--- Data for processing ---
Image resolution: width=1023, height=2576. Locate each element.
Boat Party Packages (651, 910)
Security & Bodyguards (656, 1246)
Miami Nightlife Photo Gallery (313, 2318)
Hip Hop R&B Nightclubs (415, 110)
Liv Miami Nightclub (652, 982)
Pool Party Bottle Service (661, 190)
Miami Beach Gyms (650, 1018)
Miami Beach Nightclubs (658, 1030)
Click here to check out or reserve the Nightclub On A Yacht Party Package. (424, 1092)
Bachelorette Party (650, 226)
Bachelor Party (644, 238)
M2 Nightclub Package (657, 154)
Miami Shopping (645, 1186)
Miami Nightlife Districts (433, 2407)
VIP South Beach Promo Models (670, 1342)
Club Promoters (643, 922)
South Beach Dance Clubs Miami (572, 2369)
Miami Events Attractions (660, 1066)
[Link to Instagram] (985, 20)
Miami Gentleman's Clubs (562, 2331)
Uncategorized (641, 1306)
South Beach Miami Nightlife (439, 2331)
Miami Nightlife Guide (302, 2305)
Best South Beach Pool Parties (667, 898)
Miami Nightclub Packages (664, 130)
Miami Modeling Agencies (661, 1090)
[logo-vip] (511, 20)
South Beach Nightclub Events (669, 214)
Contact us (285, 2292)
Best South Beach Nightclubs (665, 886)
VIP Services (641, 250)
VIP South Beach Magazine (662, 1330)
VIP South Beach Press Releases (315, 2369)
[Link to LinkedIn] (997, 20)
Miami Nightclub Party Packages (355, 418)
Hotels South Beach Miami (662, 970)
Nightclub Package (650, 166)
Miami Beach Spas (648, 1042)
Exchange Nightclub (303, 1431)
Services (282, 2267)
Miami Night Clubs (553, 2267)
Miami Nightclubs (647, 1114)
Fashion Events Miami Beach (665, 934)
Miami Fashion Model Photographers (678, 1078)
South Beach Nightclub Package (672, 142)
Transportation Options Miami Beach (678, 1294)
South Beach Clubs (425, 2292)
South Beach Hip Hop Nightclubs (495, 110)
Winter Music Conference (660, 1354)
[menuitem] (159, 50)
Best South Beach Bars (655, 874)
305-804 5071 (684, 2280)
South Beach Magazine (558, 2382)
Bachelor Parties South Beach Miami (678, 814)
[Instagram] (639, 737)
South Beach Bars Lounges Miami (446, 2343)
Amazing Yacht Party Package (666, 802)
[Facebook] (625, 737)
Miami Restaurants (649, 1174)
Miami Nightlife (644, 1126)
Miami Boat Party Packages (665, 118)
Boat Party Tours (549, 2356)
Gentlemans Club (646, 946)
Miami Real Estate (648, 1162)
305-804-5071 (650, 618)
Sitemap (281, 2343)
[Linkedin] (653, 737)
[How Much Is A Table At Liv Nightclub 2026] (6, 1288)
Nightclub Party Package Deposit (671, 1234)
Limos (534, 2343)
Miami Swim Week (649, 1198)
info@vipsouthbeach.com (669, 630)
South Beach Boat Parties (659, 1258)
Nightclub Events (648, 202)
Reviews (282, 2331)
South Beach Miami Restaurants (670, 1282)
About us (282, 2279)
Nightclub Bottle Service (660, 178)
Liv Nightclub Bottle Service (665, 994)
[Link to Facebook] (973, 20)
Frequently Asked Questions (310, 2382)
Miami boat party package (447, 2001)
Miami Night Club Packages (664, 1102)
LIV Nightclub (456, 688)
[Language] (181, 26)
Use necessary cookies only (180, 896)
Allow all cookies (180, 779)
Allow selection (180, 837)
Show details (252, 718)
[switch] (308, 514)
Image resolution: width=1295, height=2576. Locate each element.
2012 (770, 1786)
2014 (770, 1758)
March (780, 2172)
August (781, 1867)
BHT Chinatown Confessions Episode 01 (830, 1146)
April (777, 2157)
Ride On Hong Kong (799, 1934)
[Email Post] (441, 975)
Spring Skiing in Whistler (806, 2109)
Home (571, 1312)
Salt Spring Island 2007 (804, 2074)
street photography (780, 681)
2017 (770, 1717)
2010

--- Action item ---
Please copy every line of the records above in which "Parties" appears.

--- The completed task ---
Best South Beach Pool Parties (667, 898)
Bachelor Parties South Beach Miami (678, 814)
South Beach Boat Parties (659, 1258)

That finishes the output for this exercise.